Auch eine Pflichtversicherung als freier Dienstnehmer nach § 4 Abs 4 ASVG ergab sich nicht. Dazu führte der VwGH aus, dass diese Bestimmung die Erbringung von Dienstleistungen durch einen Dienstnehmer für einen Dienstgeber im Rahmen von dessen Geschäftsbetrieb gegen Entgelt verlangt. Erforderlich ist daher ein Austauschverhältnis zwischen einer Dienstleistung (Arbeitsleistung) und einem von einem Dienstgeber geleisteten Entgelt. Wird dagegen Entgelt an einen Auftragnehmer im Gegenzug für die Erbringung einer anderen Leistung als für die Verrichtung von Dienstleistungen erbracht, so liegt kein freier Dienstvertrag vor. Zur Beurteilung ist  im Sinn des § 539a ASVG eine wirtschaftliche Betrachtungsweise zu wählen.

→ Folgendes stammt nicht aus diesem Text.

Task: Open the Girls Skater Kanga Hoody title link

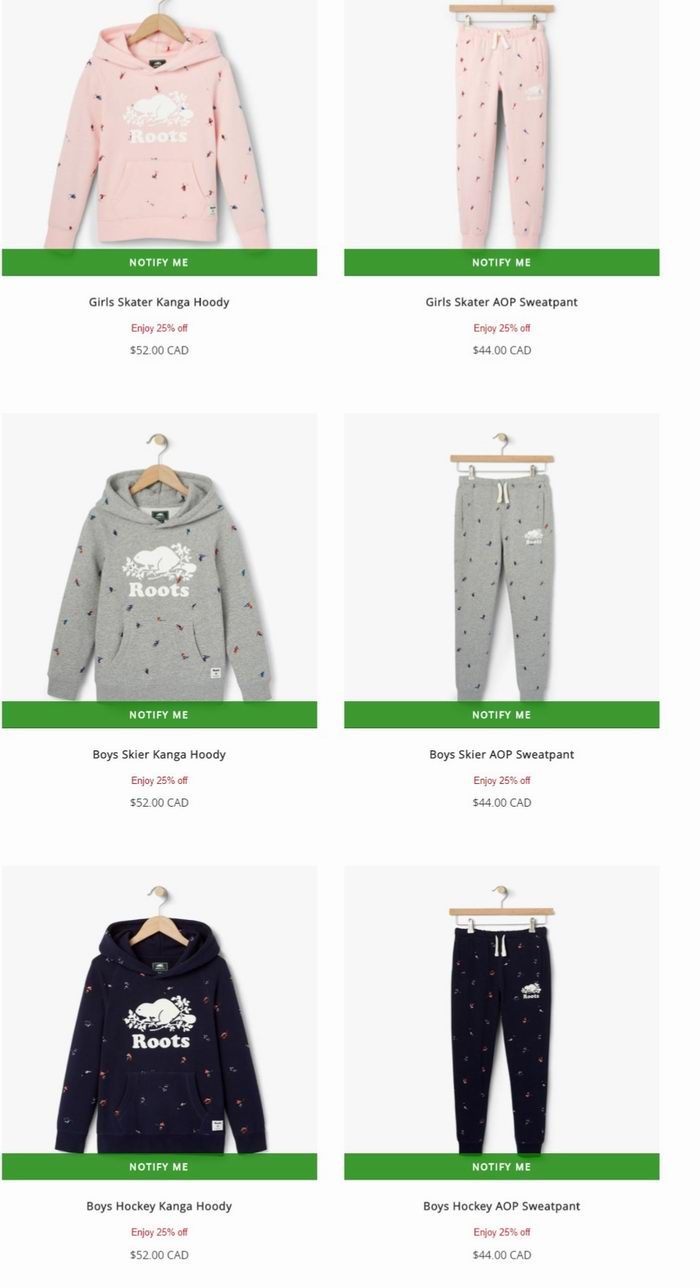Action: point(159,302)
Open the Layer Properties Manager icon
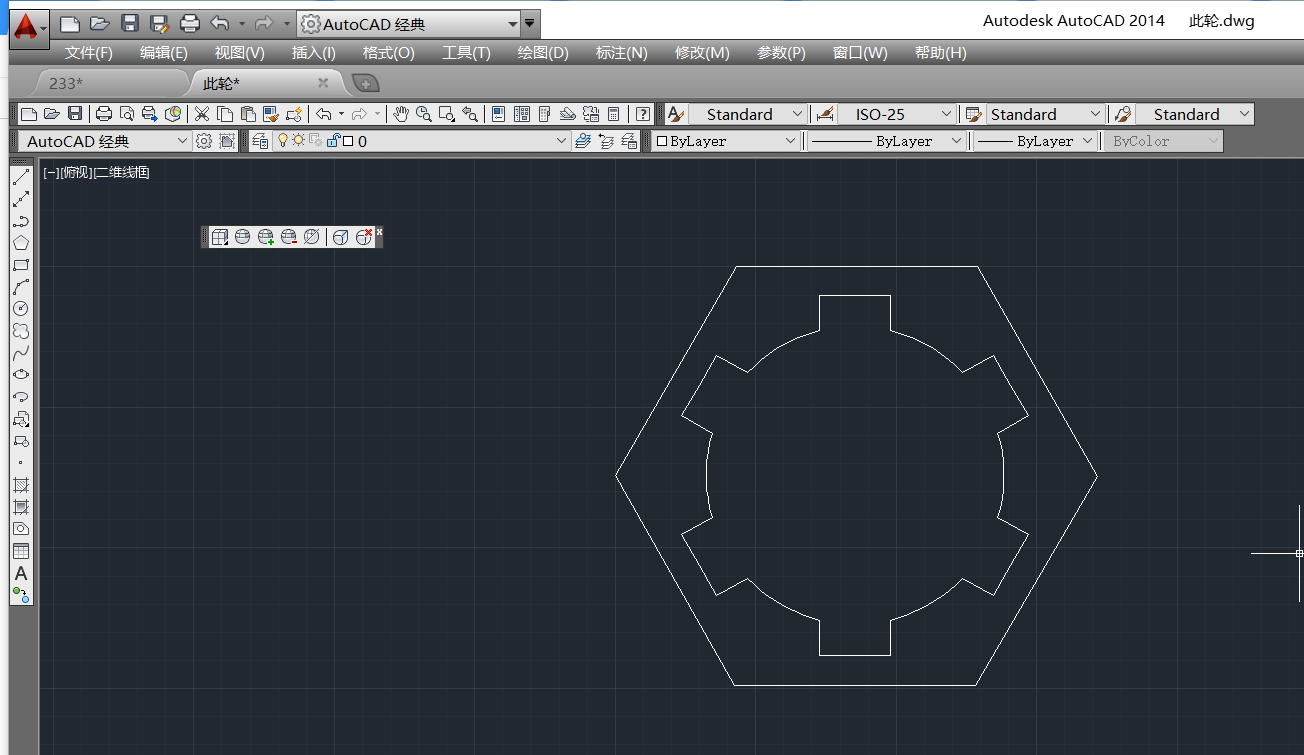Screen dimensions: 1304x755 coord(260,141)
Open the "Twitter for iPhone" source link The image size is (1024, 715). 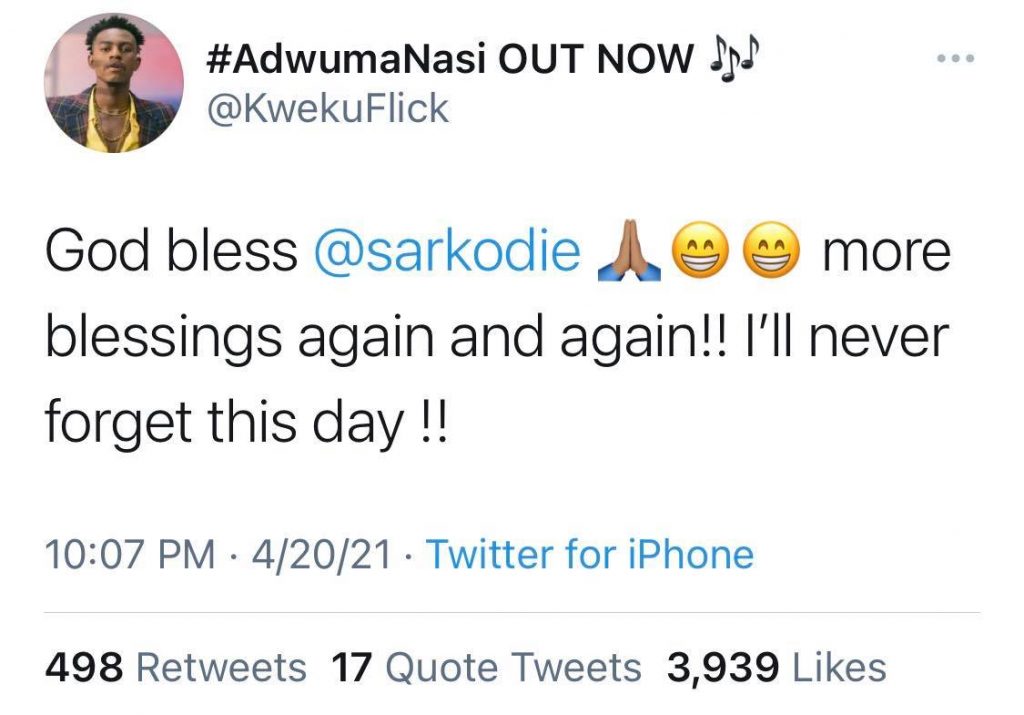click(590, 553)
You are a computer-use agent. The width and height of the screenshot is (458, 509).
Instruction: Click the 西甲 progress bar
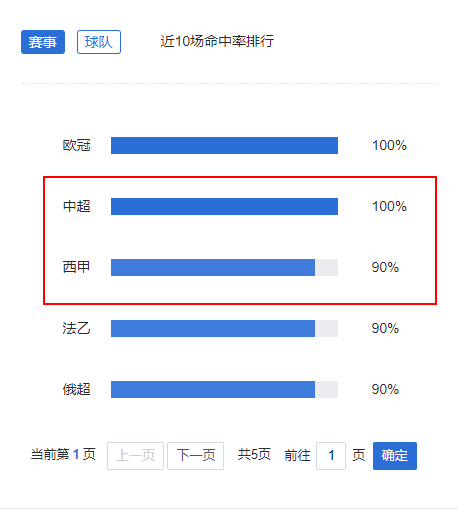point(224,267)
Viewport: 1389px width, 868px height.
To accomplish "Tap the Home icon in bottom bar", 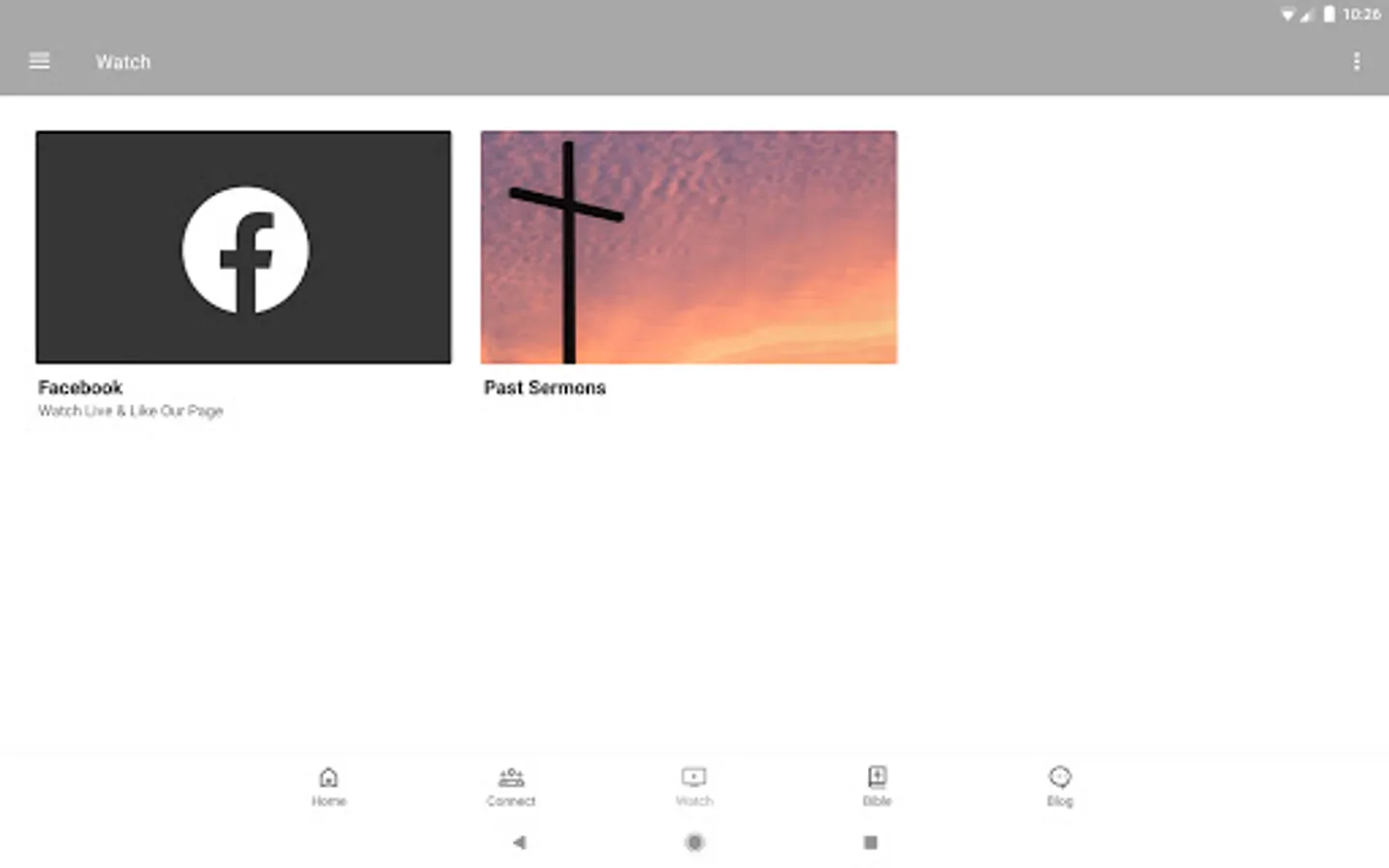I will click(x=329, y=776).
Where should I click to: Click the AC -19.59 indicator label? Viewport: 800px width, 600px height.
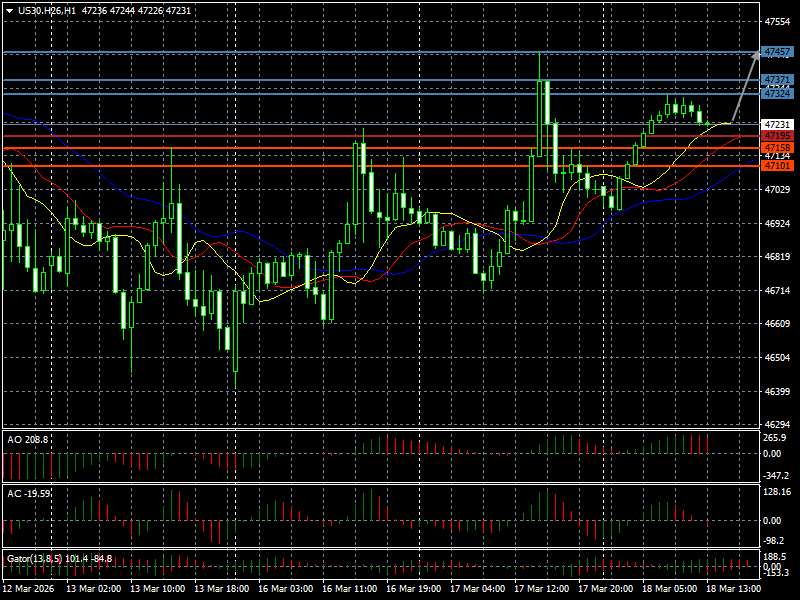[x=29, y=494]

Bei einem „Sponsorvertrag“ mit einem Sportler wird typischerweise von einem Sponsor eine Leistung in Form von Geld- oder Sachmitteln (etwa auch Sportgeräten) erbracht. Die Gegenleistung der gesponserten Sportlers besteht bei wirtschaftlicher Betrachtungsweise regelmäßig in der Zurverfügungstellung von „Werbung“, nicht aber in der Erbringung einer Dienstleistung, sodass schon deshalb ein freier Dienstvertrag nach § 4 Abs 4 ASVG zumeist nicht in Betracht kommt.

Gründe, die eine andere Sichtweise rechtfertigen könnten, waren bei dem vorliegenden Sponsorvertrag nicht hervorgekommen. Der VwGH verneinte daher das Vorliegen einer Pflichtversicherung nach dem ASVG und hob die angefochtene Entscheidung auf.